Another blog post recommending a paper to read ....

One of the challenges of building large systems on shared infrastructure like AWS and the Google Cloud is that you may have to think harder about dealing with variations in response time than you might if you were designing for dedicated hardware (like a traditional data warehouse).  This is obviously critical when you're building latency-critical services that power interactive experiences (websites, mobile apps, video/audio streaming services, etc.). Depending on the operating point, you're likely to see this effect even with batch processing systems like Map-Reduce and large scale machine learning systems.

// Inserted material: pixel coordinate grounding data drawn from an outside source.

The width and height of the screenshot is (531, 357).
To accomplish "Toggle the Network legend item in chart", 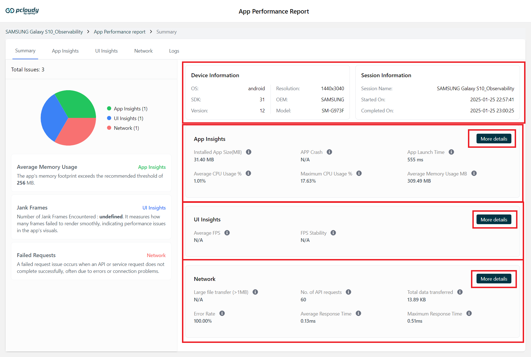I will click(123, 128).
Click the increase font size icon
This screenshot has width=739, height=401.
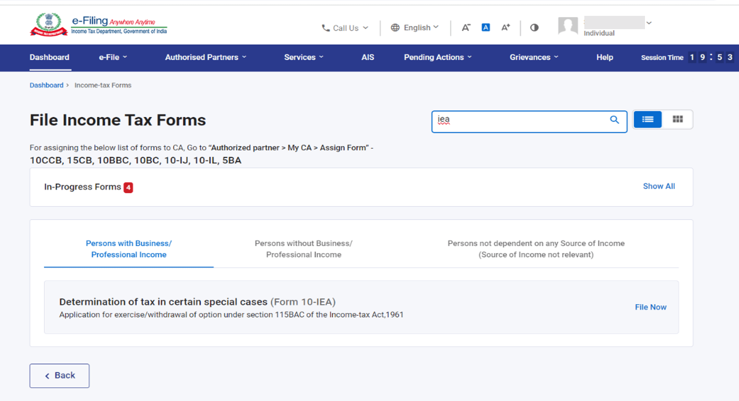pos(505,28)
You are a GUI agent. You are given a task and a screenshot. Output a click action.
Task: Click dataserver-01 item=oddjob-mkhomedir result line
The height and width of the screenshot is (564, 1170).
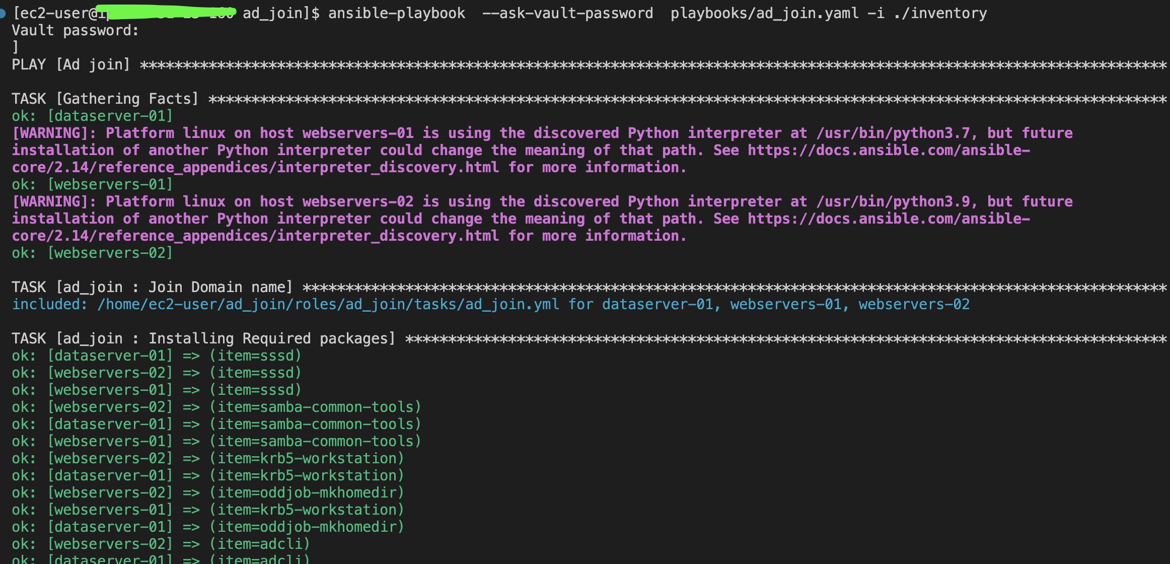[207, 527]
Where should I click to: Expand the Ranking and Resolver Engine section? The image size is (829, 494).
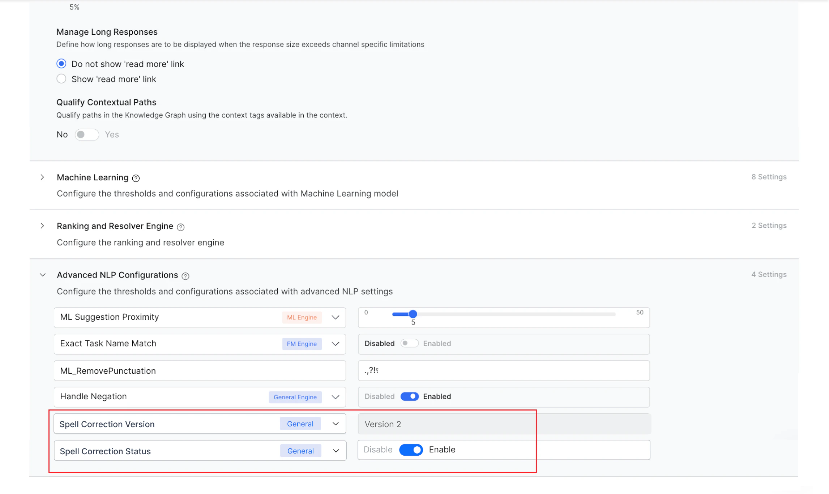pyautogui.click(x=43, y=226)
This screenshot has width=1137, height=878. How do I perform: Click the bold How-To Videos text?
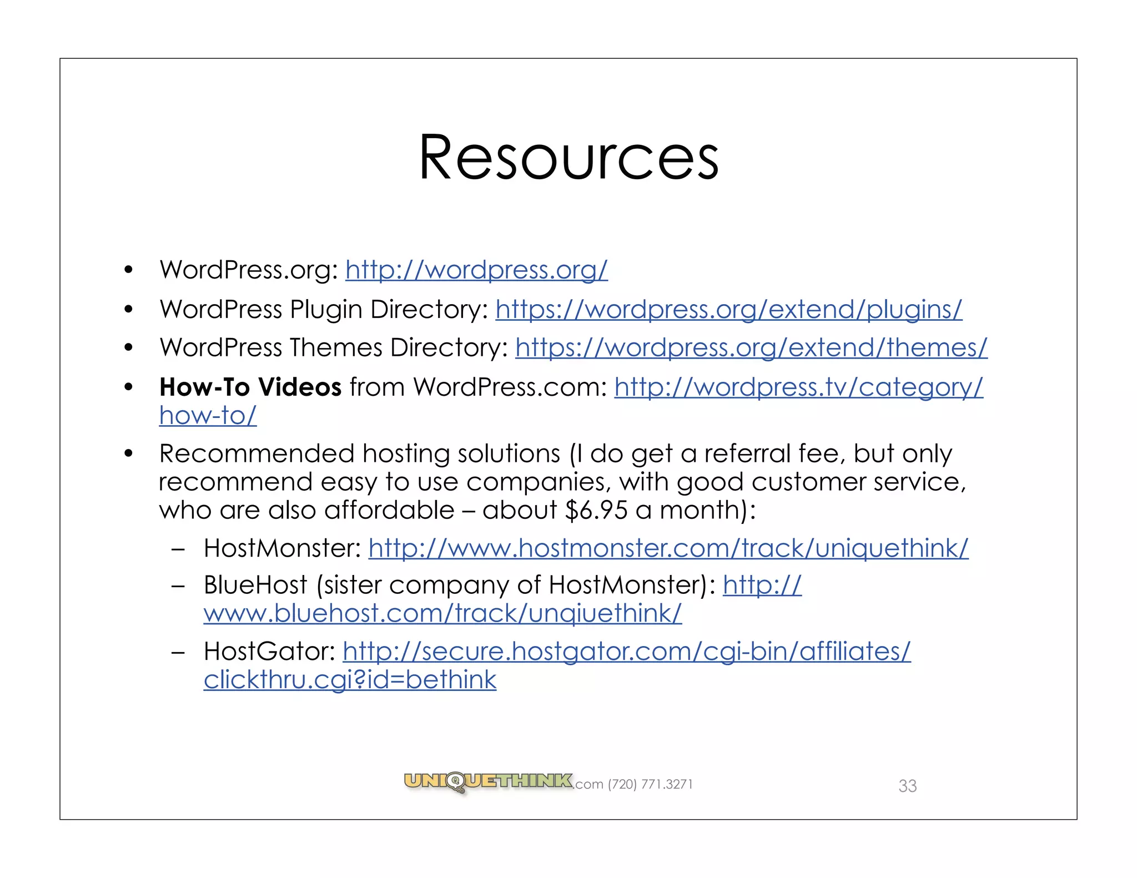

A CACM article from Jeff Dean and Luiz Andre Barosso -- The Tail at Scale contains many valuable lessons on how to engineer systems to be robust to tail latencies. Some of the interesting ideas from the paper are to use:

  1. Hedged requests: The client sends a request to one replica, and after a short delay, sends a second request to another replica. As soon as one response is received, the other request is cancelled.
  2. Tied requests: The client sends a request to two replicas (also with a short delay) making sure the requests have metadata so that they know about each other. As soon as one replica starts processing a request, it sends a cancellation message to the other replica (this keeps the client out of the loop for the cancel-logic). Proper implementations of hedged requests and tied requests can significantly improve the 99th percentile latency with a negligible (2% - 3%) increase in the number of requests sent.
  3. Oversharding/Micro-Partitions: The portion of data to be served is divided into many more shards than there are machines to serve them. Each server is assigned several shards to manage. This way, load balancing can be managed in a fairly fine-grained manner by moving a small number of shards at a time from one server to another. This allows us better control in managing the variability in load across machines. Systems like Bigtable (and open-source implementations like HBase), for instance, have servers that each manage dozens of shards.
There are lots of other ideas and interesting discussions in the paper. I strongly recommend it!